◆ Stated problem
Show each line of the records below that contains the string "checkbox". Treat uppercase and lowercase as different.

◆ Data
——————————

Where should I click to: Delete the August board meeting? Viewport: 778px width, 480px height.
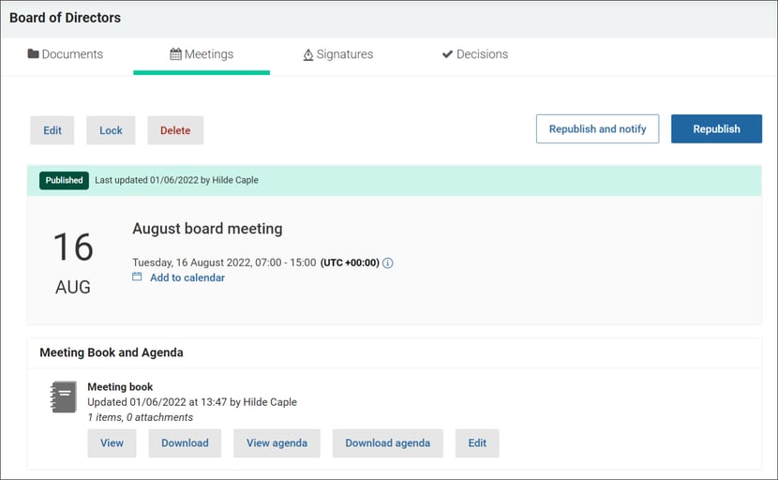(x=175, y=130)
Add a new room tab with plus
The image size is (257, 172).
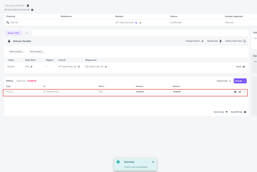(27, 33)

——————————

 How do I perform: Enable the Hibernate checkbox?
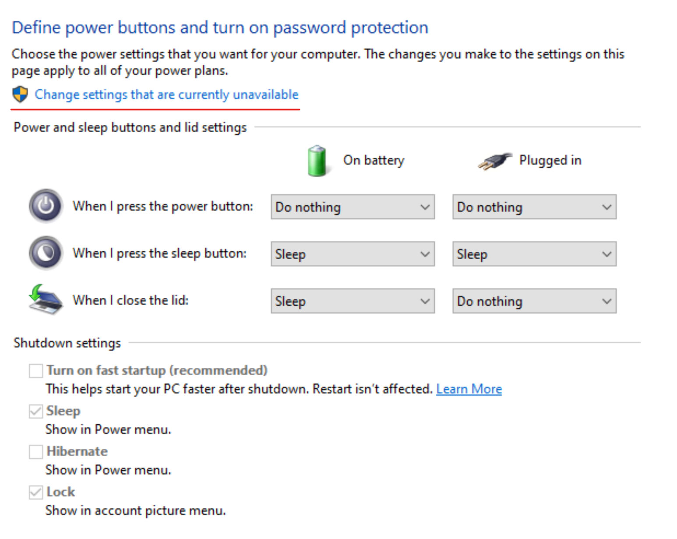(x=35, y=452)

——————————

◆ Reply to the exercise
 How do I perform: Enable the Hibernate checkbox?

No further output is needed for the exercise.